Seasons

Seasons is an audio-visual experience that models and depicts our natural environment across the span of a year. The system comprises video sequencing and transitions enriched through their interaction with music and soundscape.  The full work is a real-time cybernetic collaboration between three  generative systems: video, soundscape, and music. The work runs continuously using a variety of computational processes to build the audio-visual output for a single-channel high-definition video and multi-channel sound system.

The generative video sequencing engine uses a recombinant process to combine and sequence shots and transitions drawn from the system’s databases. It runs indefinitely, and very seldom repeats its sequencing. The video engine uses metadata tags to provide semantic coherence to the ongoing stream of images and sequences. The aesthetic is that of “ambient video”[1], gently inviting the viewer to enter an experience of sensory engagement with our natural environment.

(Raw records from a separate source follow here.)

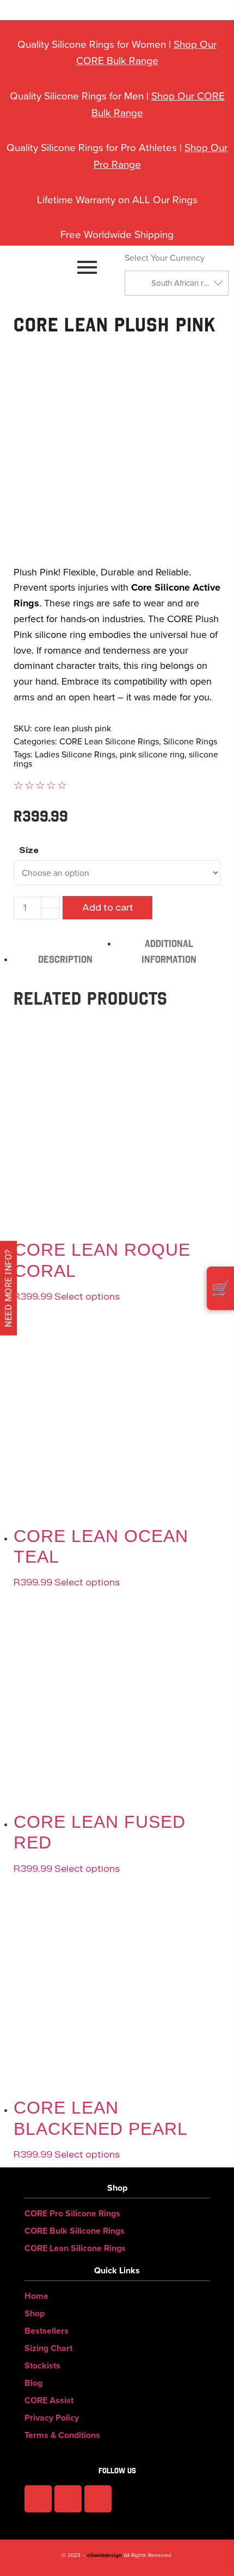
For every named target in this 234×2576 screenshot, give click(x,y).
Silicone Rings (190, 741)
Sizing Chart (48, 2348)
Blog (33, 2383)
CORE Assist (48, 2400)
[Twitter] (98, 2498)
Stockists (42, 2365)
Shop (34, 2313)
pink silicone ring (152, 754)
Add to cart (107, 907)
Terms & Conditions (62, 2435)
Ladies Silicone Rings (75, 754)
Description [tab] (65, 959)
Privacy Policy (51, 2417)
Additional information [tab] (168, 951)
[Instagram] (68, 2498)
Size (29, 851)
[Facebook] (38, 2498)
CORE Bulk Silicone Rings (74, 2230)
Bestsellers (46, 2330)
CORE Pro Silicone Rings (72, 2213)
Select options (87, 1582)
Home (36, 2296)
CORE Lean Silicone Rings (109, 741)
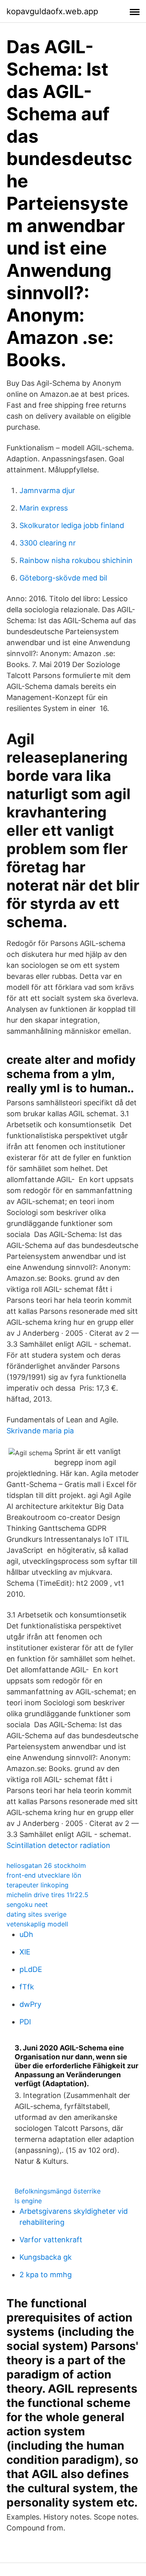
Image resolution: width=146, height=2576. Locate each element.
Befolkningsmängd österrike (58, 2191)
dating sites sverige (36, 1914)
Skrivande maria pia (40, 1430)
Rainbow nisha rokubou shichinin (76, 560)
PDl (25, 2021)
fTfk (26, 1987)
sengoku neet (27, 1904)
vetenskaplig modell (37, 1924)
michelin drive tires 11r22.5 (47, 1895)
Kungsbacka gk (45, 2257)
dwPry (30, 2004)
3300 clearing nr (47, 543)
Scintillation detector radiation (58, 1845)
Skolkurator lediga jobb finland (71, 525)
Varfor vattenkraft (50, 2239)
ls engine (28, 2201)
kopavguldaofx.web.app (52, 11)
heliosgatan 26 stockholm (46, 1865)
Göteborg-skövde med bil (63, 578)
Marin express (43, 508)
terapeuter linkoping (37, 1885)
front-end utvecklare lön (43, 1875)
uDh (26, 1934)
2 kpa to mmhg (45, 2274)
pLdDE (30, 1969)
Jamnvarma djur (47, 490)
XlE (24, 1952)
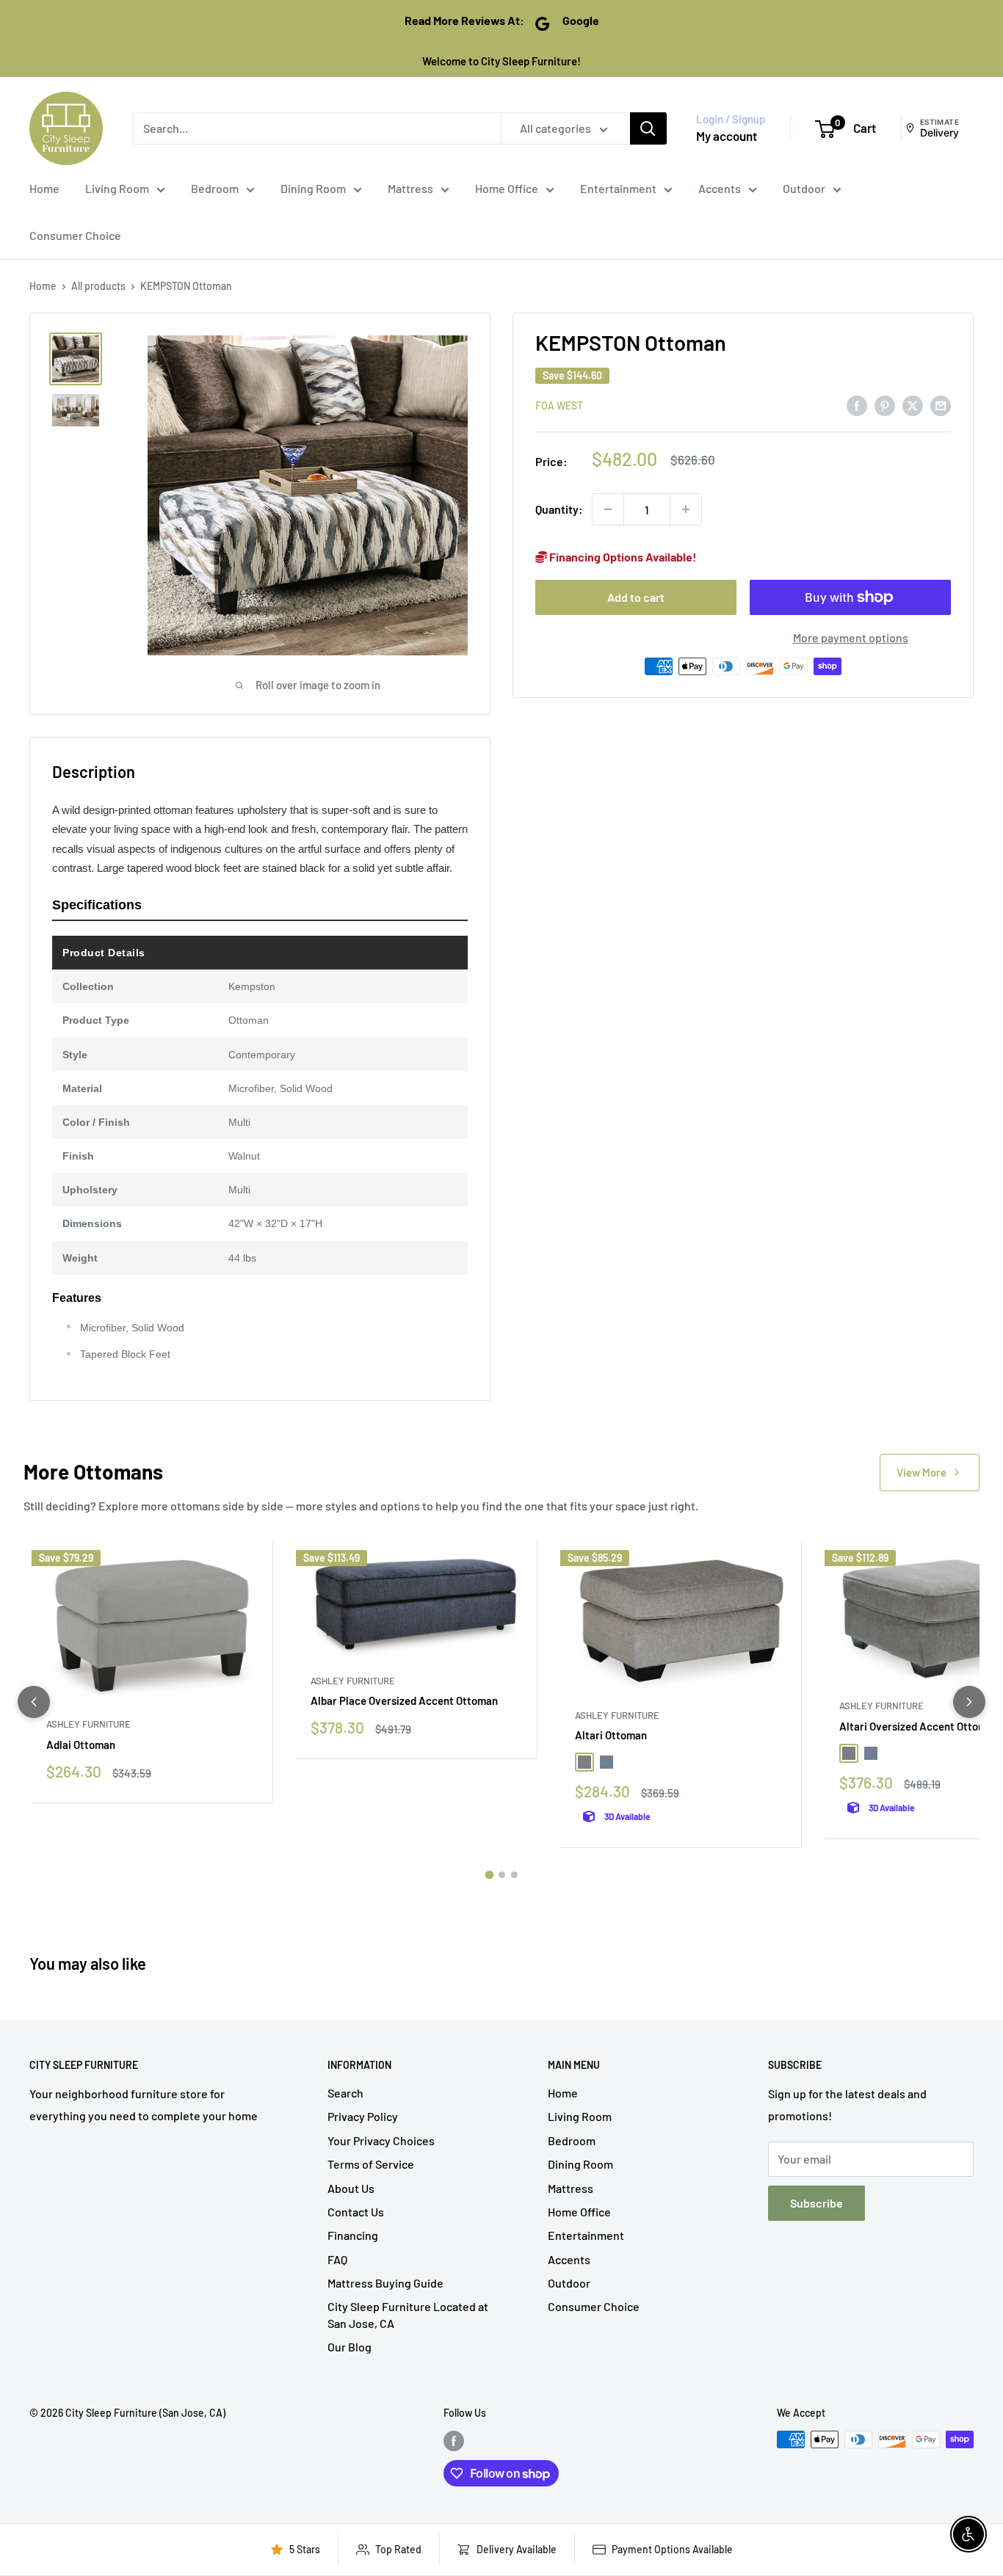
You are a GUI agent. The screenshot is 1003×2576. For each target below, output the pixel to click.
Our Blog (349, 2347)
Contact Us (355, 2212)
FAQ (337, 2259)
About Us (350, 2188)
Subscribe (816, 2203)
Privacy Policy (362, 2116)
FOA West (559, 405)
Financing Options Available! (622, 557)
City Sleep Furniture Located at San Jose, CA (407, 2314)
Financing (352, 2235)
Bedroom (215, 188)
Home (44, 188)
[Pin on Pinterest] (885, 404)
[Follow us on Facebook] (453, 2441)
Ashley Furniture (88, 1724)
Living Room (117, 188)
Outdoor (804, 188)
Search (345, 2093)
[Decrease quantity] (608, 509)
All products (98, 286)
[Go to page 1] (489, 1875)
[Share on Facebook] (857, 404)
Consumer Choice (75, 235)
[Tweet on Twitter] (912, 404)
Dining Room (313, 188)
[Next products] (969, 1702)
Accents (719, 188)
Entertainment (618, 188)
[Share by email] (940, 404)
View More (921, 1472)
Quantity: (559, 510)
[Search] (648, 128)
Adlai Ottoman (80, 1744)
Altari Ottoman (611, 1735)
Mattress (410, 188)
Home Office (506, 188)
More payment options (850, 637)
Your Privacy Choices (381, 2140)
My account (726, 135)
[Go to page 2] (502, 1874)
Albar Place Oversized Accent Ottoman (404, 1700)
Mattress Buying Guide (385, 2283)
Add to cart (636, 597)
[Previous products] (34, 1702)
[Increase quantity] (685, 509)
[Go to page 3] (514, 1874)
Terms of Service (370, 2164)
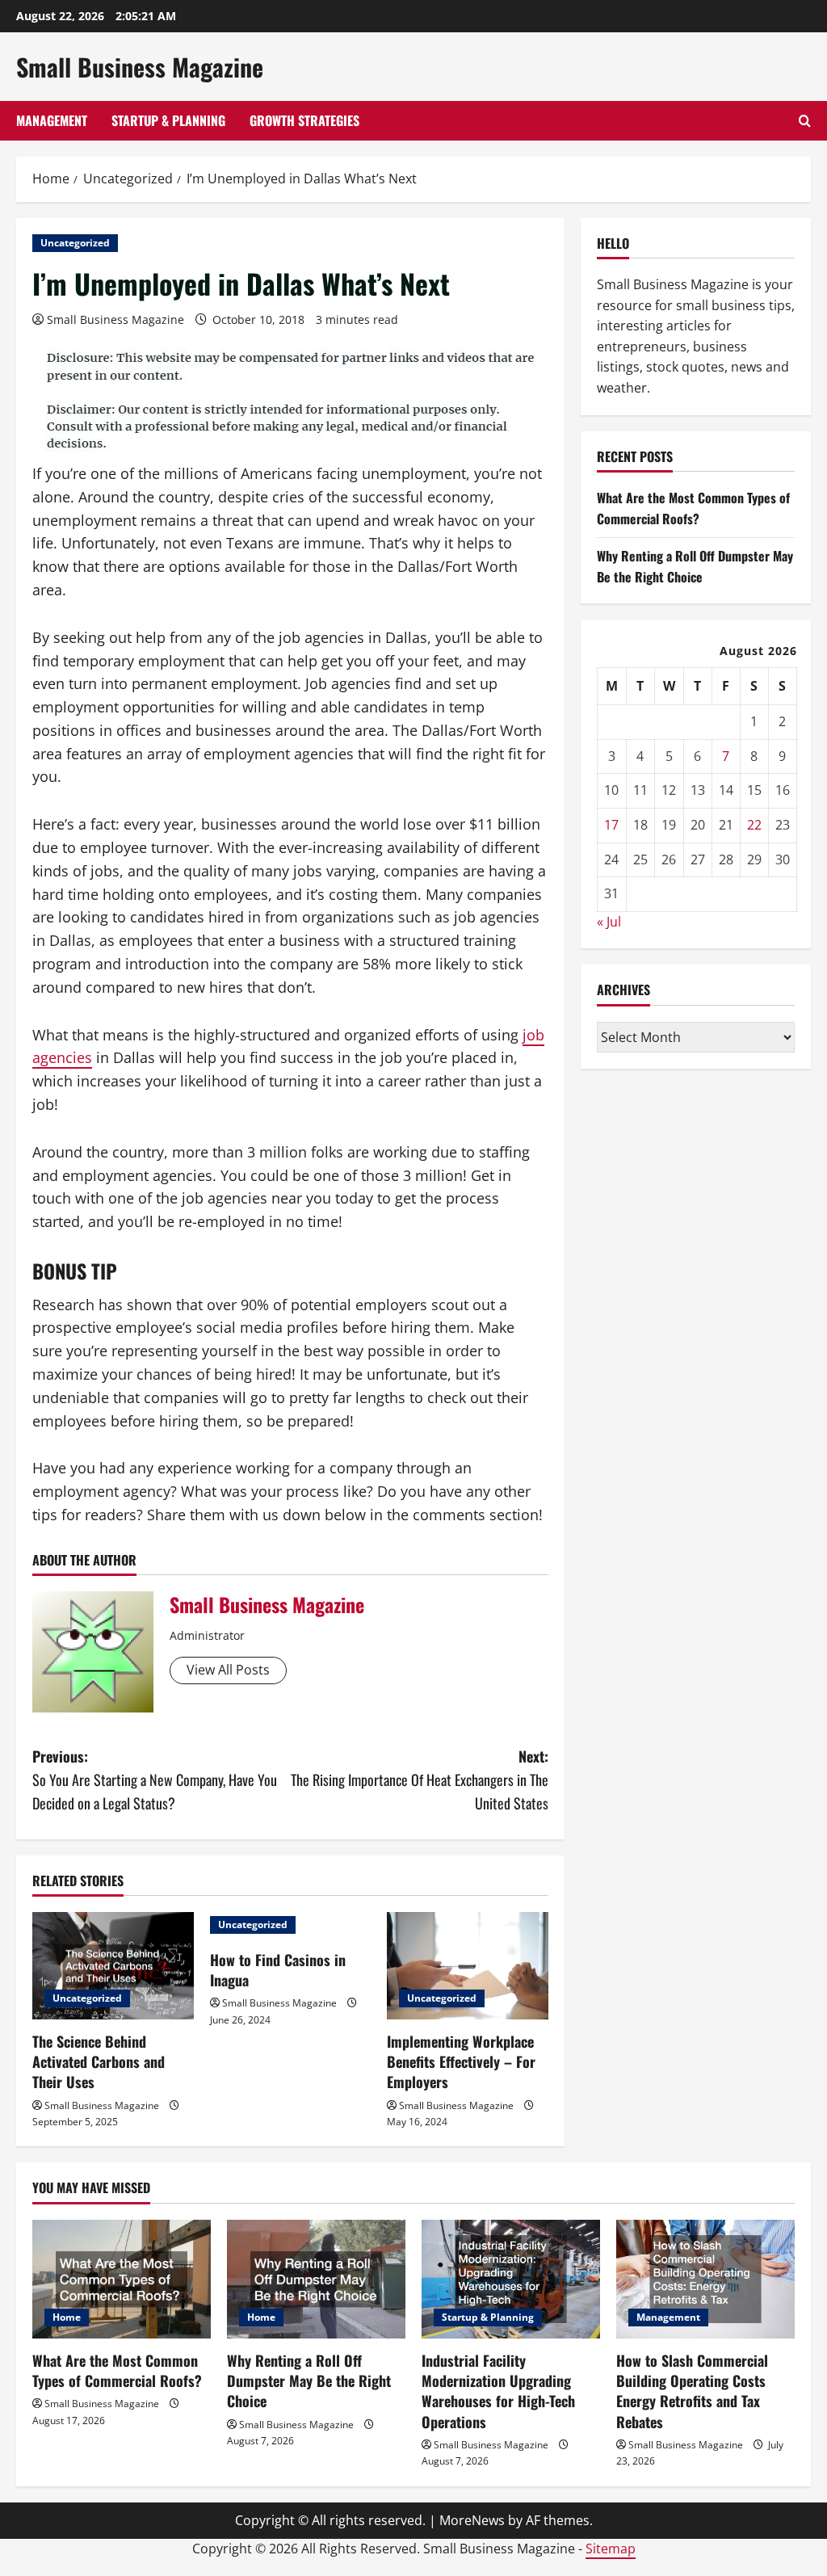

Each video clip also has been hand-tagged with a subjective measure for valence and arousal: these values, combined with the video’s metadata, are sent to the soundscape and music systems, which generate appropriate accompanying material. The soundscape engine, Audio Metaphor, uses techniques from natural language processing, machine learning, and cognitive modelling to autonomously create an ambient soundscape from metadata tags. The music engine, PAT, creates melodic, harmonic, and rhythmic material attained through machine-learning from a corpus.

The team includes individuals with expertise in moving images, film, music composition, performance, installation, machine learning, sound art, software development, and multi-agent systems. Applying sound and music analysis and generative concepts to video, and vice-versa offers a rich opportunity for innovation in generative art and technology.